## EXTRACTED TEXT
☆ ☆ ☆ ☆ ☆

Executive Superstars, Peer Groups and Overcompensation: Cause, Effect and Solution
35 Pages Posted: 7 Aug 2012 Last revised: 5 Jun 2013
Date Written: August 7, 2012
In setting the pay of their CEOs, boards invariably reference the pay of the executives at other enterprises in similar industries and of similar size and complexity. In what is described as “competitive benchmarking”, compensation levels are generally targeted to either the 50th, 75th, or 90th percentile. This process is alleged to provide an effective gauge of “market wages” which are necessary for executive retention. As we will describe, this conception of such a market was created purely by happenstance and based upon flawed assumptions, particularly the easy transferability of executive talent. Because of its uniform application across companies, the effects of structural flaws in its design significantly affect the level of executive compensation.
It has been observed in both the academic and professional communities that the practice of targeting the pay of executives to median or higher levels of the competitive benchmark will naturally create an upward bias and movement in total compensation amounts. Whether this escalation has been dramatic or merely incremental, the compounded effect has been to create a significant disparity between the pay of CEOs and what is appropriate to the companies they run. This is not surprising. By basing pay on primarily external comparisons, a separate regime which was untethered from the actual wage structures of the rest of the organization was established. Over time, these disconnected systems were bound to diverge.

☆ ☆ ☆ ☆ ☆

## APPLY WHAT YOU READ
A) Swap "escalation" for "increase" and write out the executive compensation abstract starting at "It has been" and ending at "bound to diverge.".
B) Quote the listing word for word, starting at the line that contains "The width and height of the screenshot is (554, 1200)." and ending at the line that contains "at that location.", and leave the pictures out.

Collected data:

☆ ☆ ☆ ☆ ☆

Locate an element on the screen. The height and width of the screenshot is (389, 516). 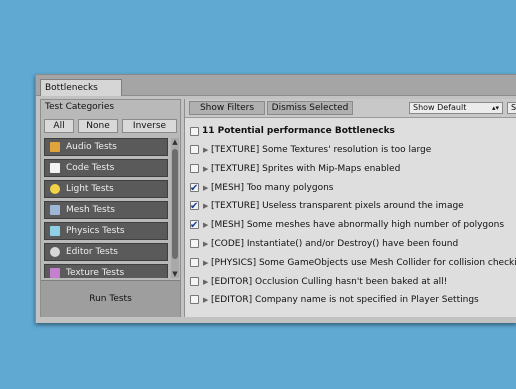
filter-inverse-button: Inverse is located at coordinates (150, 126).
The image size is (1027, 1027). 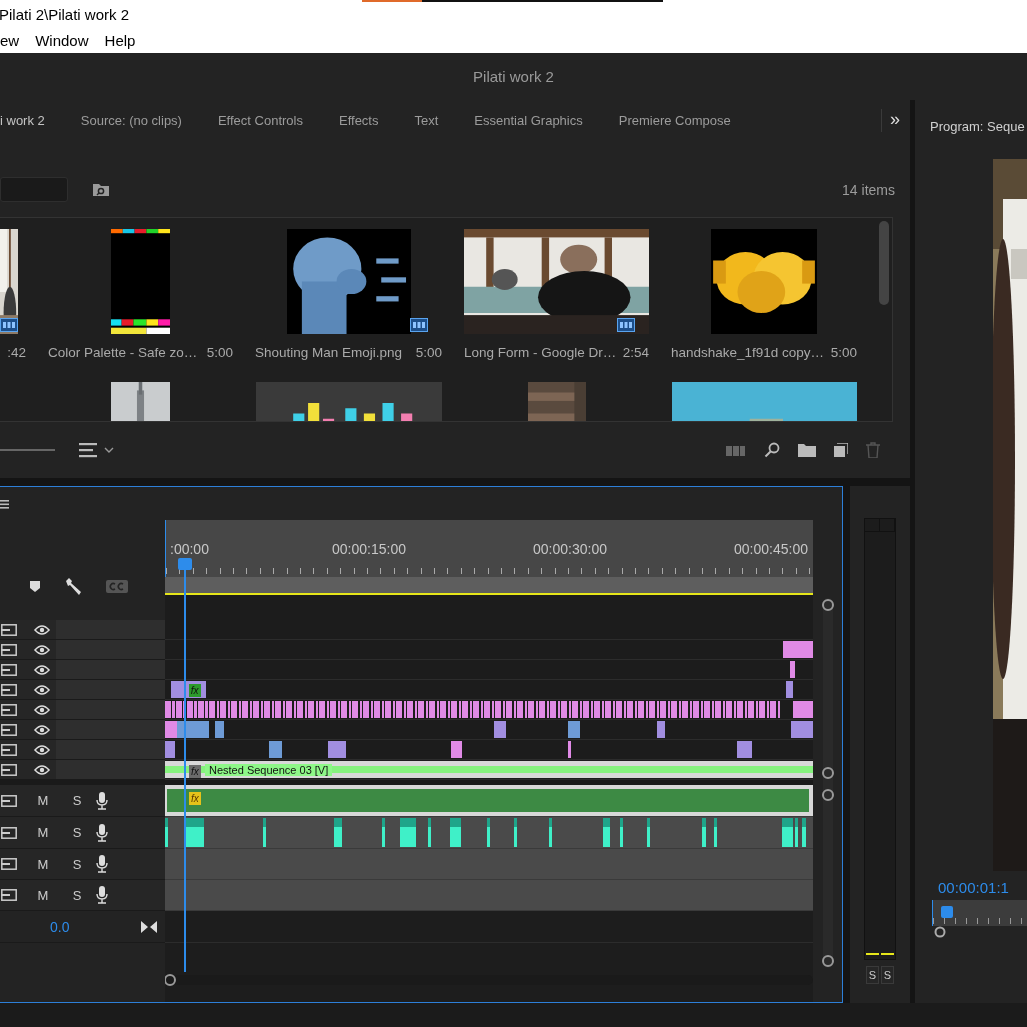 What do you see at coordinates (489, 586) in the screenshot?
I see `work-area-bar` at bounding box center [489, 586].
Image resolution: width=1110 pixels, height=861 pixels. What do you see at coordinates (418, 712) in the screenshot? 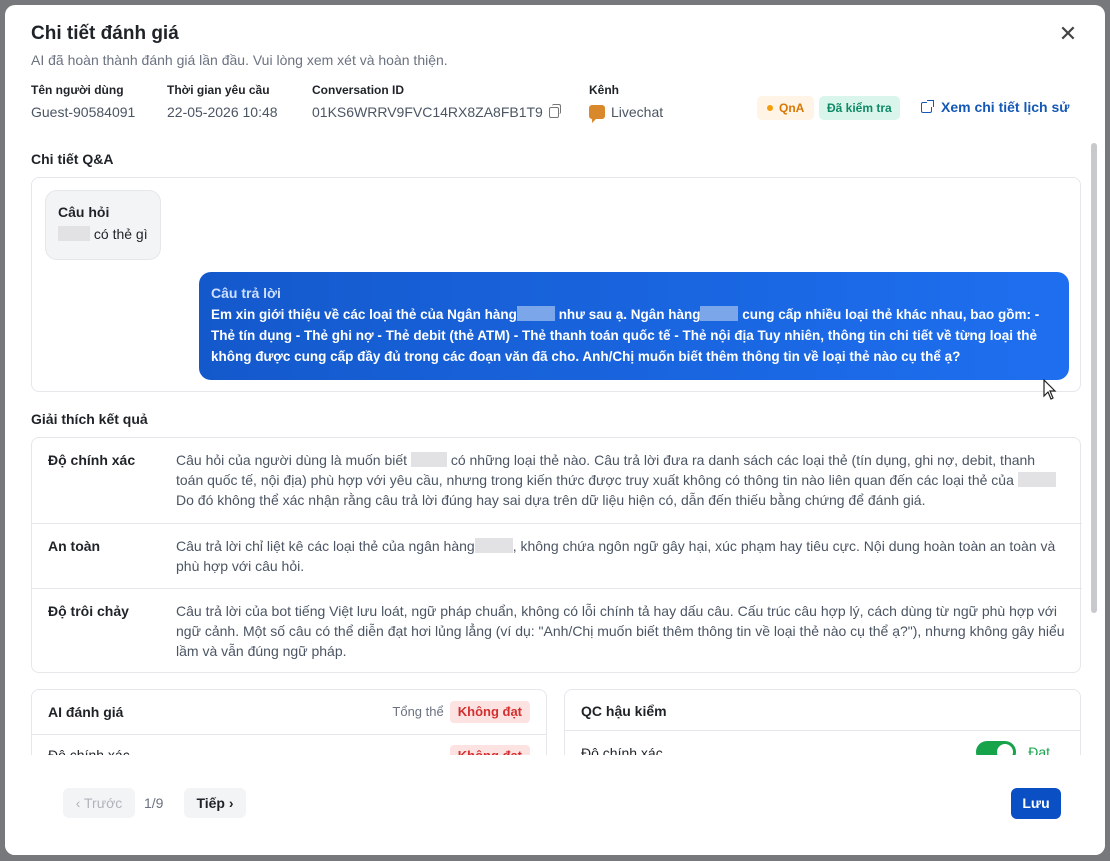
I see `ai-overall-label: Tổng thể` at bounding box center [418, 712].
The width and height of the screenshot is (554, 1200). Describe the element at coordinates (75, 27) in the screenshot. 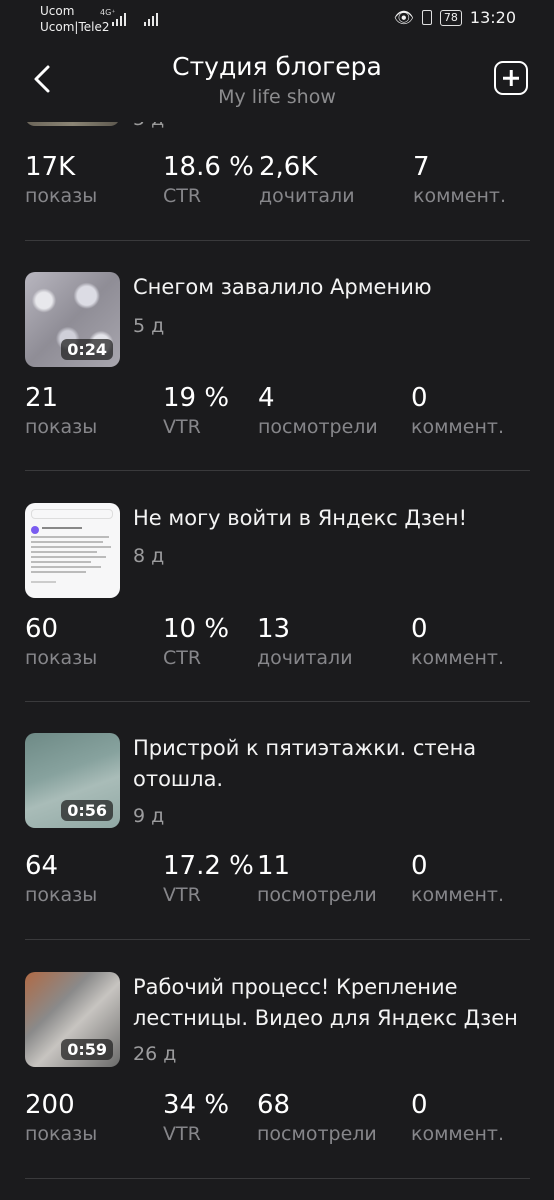

I see `carrier-2: Ucom|Tele2` at that location.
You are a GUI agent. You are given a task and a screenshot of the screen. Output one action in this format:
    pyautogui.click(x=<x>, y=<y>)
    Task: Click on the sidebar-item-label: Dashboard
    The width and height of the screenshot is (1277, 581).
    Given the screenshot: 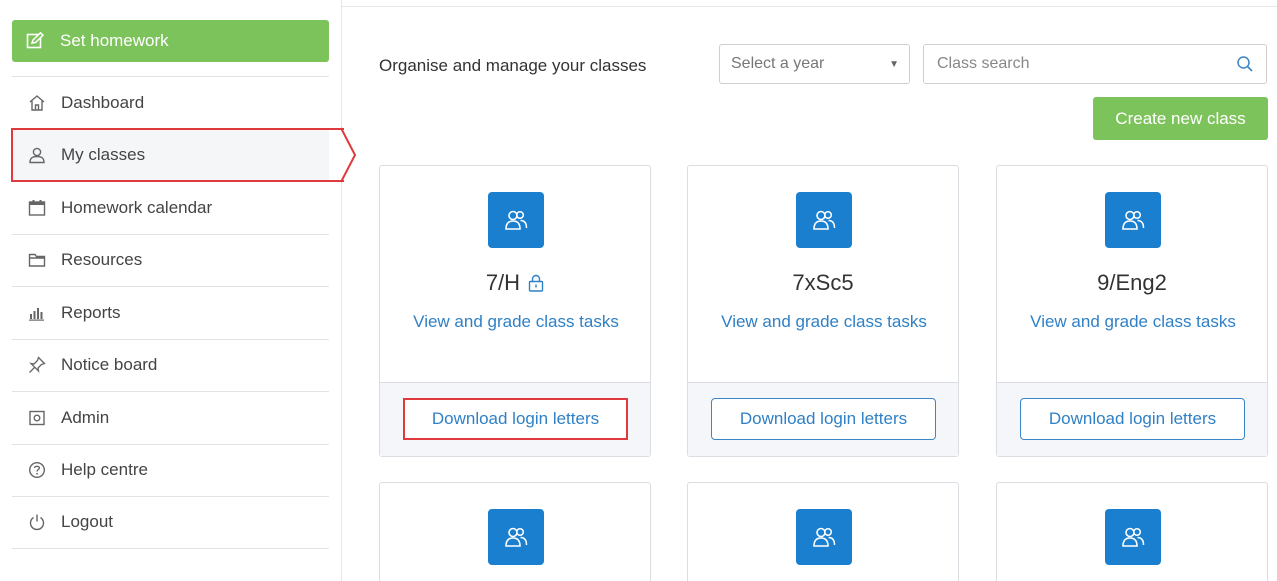 What is the action you would take?
    pyautogui.click(x=103, y=102)
    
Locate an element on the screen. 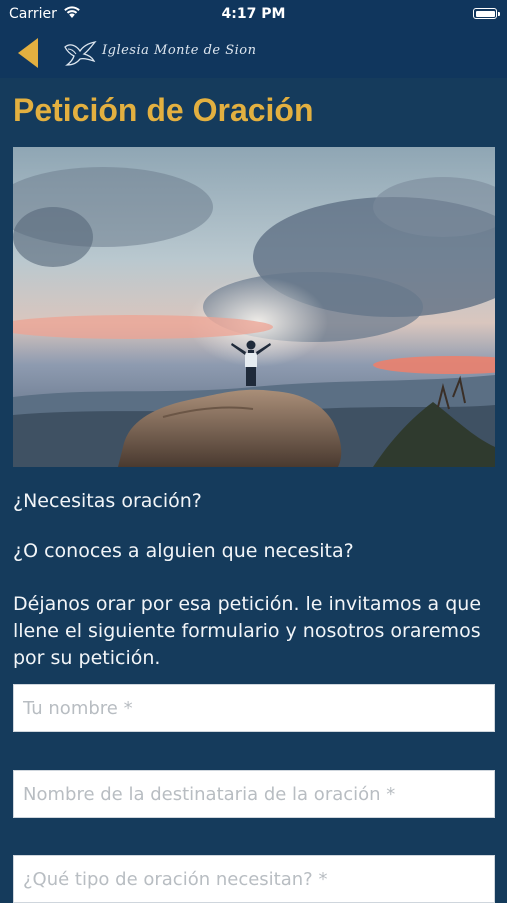  back-button is located at coordinates (29, 53).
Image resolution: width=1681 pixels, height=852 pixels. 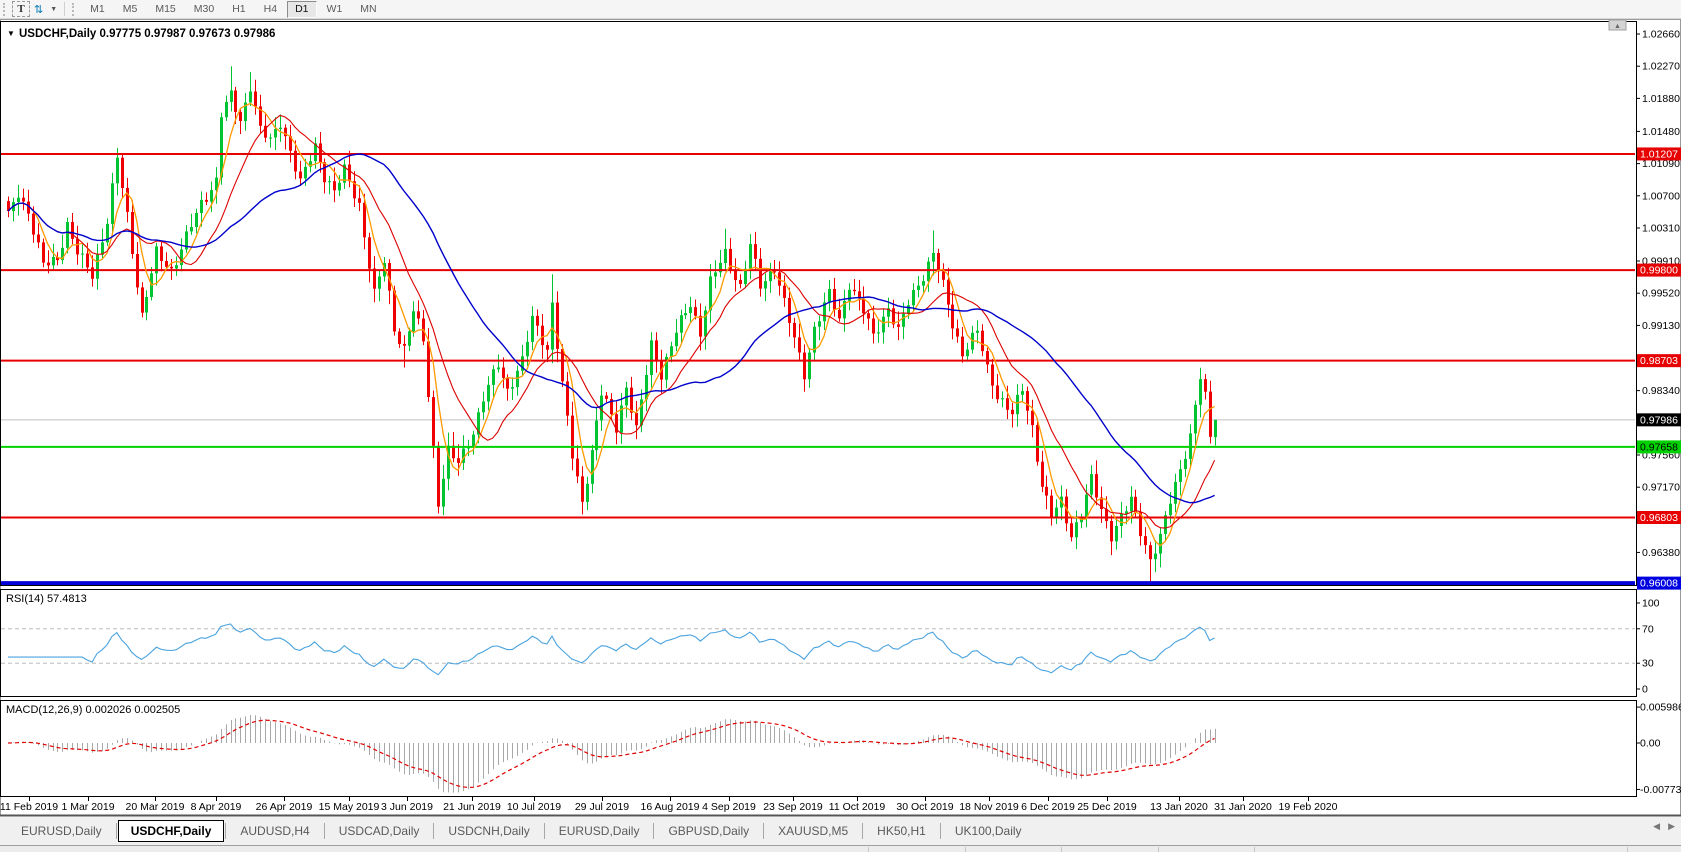 What do you see at coordinates (840, 848) in the screenshot?
I see `status-bar` at bounding box center [840, 848].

☆ ☆ ☆ ☆ ☆

## REPLIES
A)
It has been observed in both the academic and professional communities that the practice of targeting the pay of executives to median or higher levels of the competitive benchmark will naturally create an upward bias and movement in total compensation amounts. Whether this increase has been dramatic or merely incremental, the compounded effect has been to create a significant disparity between the pay of CEOs and what is appropriate to the companies they run. This is not surprising. By basing pay on primarily external comparisons, a separate regime which was untethered from the actual wage structures of the rest of the organization was established. Over time, these disconnected systems were bound to diverge.

B)
The width and height of the screenshot is (554, 1200). Describe the element at coordinates (75, 27) in the screenshot. 

I see `carrier-2: Ucom|Tele2` at that location.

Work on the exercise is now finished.